Entries shown.
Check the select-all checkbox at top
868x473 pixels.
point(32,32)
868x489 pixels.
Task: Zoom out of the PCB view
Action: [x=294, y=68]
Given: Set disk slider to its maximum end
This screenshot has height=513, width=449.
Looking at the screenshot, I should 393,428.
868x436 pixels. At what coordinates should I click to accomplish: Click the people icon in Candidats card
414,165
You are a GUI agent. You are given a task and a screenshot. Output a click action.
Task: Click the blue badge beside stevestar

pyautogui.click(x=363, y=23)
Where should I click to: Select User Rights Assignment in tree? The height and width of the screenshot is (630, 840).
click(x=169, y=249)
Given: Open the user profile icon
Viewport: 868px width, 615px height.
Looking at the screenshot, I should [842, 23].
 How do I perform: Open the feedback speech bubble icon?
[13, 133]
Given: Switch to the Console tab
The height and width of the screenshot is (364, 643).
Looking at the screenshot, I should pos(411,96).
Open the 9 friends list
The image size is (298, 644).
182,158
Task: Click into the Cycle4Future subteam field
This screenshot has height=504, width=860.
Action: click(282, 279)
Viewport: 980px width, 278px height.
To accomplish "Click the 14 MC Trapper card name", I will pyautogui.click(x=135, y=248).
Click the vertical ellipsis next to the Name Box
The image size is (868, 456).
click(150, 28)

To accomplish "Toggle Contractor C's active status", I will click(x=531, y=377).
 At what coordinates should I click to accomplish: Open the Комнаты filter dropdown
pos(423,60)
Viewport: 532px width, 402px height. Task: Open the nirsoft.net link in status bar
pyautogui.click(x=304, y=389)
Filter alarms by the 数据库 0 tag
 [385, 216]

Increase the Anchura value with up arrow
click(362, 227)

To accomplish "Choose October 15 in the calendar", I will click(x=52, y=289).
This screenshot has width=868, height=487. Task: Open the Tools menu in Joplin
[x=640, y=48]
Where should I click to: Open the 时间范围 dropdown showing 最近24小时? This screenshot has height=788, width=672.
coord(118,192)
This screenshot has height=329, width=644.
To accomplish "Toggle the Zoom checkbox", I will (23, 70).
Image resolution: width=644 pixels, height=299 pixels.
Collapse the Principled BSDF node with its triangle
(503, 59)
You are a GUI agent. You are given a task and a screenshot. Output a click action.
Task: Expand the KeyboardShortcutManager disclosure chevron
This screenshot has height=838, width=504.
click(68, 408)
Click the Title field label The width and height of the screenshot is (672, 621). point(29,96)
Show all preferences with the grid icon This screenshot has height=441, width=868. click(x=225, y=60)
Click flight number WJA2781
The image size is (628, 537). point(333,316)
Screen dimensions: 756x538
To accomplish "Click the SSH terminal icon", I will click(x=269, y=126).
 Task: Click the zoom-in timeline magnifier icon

Task item. Every line above that carries the string "checkbox" should be copied.

Finished exercise.
Check the select-all checkbox at top
To accomplish "Toggle the Zoom checkbox", I will (23, 70).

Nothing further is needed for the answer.